Die Nachlassverwalter des Gitarristen Randy Wolfe von der US-Band Spirit behaupten, dass die Anfangssequenz des Hits aus dem Jahr 1971 vom Lied „Taurus“ kopiert worden sei. Dieses schrieb Wolfe bereits 1966 oder 1967. Er war im Jahr 1997 in Hawaii bei dem Versuch ertrunken, seinen Sohn zu retten.

Led Zeppelin und Spirit waren in dieser Zeit auf einigen Konzerten und Festivals aufgetreten, nicht aber auf derselben Bühne. Im April hatte ein Richter entschieden, dass die bei den Gerichtsterminen präsentierten Beweise darauf hindeuteten, dass Led Zeppelin „Taurus“ gehört haben könnte, bevor die Band ihren Song schrieb.

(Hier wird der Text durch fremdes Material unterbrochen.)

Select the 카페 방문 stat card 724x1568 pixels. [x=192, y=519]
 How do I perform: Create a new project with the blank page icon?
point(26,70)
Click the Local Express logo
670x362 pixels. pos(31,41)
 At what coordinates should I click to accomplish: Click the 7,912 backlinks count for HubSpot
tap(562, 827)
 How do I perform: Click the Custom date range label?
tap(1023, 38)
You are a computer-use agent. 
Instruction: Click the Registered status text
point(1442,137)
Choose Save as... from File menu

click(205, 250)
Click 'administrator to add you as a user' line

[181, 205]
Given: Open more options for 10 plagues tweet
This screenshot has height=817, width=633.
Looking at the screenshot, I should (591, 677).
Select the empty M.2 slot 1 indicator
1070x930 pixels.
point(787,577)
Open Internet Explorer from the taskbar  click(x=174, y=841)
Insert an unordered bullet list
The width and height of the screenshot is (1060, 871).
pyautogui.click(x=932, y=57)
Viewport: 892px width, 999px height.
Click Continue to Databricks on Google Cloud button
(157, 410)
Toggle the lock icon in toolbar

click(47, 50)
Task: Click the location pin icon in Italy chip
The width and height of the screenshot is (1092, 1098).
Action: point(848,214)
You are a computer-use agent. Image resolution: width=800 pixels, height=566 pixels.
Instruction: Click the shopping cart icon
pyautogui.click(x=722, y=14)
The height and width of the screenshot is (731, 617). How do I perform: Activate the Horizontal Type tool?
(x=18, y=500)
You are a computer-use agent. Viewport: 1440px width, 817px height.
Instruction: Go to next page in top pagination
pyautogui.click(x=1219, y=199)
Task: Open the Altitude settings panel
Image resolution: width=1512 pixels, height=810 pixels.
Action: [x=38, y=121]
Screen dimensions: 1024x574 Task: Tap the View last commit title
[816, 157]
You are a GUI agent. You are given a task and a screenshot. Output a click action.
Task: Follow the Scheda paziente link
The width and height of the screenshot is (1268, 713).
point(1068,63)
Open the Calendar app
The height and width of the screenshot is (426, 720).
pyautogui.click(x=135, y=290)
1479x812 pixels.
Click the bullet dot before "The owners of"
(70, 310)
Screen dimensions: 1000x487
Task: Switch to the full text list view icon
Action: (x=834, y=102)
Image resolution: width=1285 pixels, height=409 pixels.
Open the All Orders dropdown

Ein Anwalt von Nachlassverwalter Michael Skidmore, Francis Malofiy, widersprach den Angaben des Led-Zeppelin-Vertreters. „Das war ein Song, den Randy California für die Liebe seines Lebens, Robin, geschrieben hat“, sagte er. Randy California ist der Künstlername, unter dem Wolfe bekannt war. Niemand habe ahnen können, dass das Lied in die Hände von Jimmy Page hätten fallen können, der daraus das Intro von „Stairway to Heaven“ gemacht habe, so Malofiy.

Page und Plant saßen beide in dunkelgrauen Anzügen und weißen Hemden im Gerichtssaal. Sie hörten sich schweigend das berühmte Anfangs-Riff an, als es zu Beginn der Verhandlung abgespielt wurde. Ihr Anwalt spielte anschließend eine Klavierversion von „Taurus“ ab, die nur eine geringe Ähnlichkeit mit dem Led-Zeppelin-Song hatte. Malofiy dagegen spielte Gitarrenversionen beider Lieder ab, die sich ähnlicher anhörten.

„Stairway to Heaven“ hat über die Jahre Hunderte Millionen Dollar eingespielt. Plagiatsvorwürfe gibt es in der Musikbranche immer wieder, zuletzt etwa vergangenes Jahr gegen Robin Thicke und Pharrell Williams: Eine Jury hatte befunden, dass die beiden bei ihrem 2013 veröffentlichten Erfolgs-Hit „Blurred Lines“ ein Lied von Marvin Gaye kopiert hatten. Gayes Kinder bekamen daraufhin zunächst 7,4 Millionen Dollar zugesprochen. Ein Richter reduzierte die Entschädigungssumme später. Ein Berufungsverfahren läuft.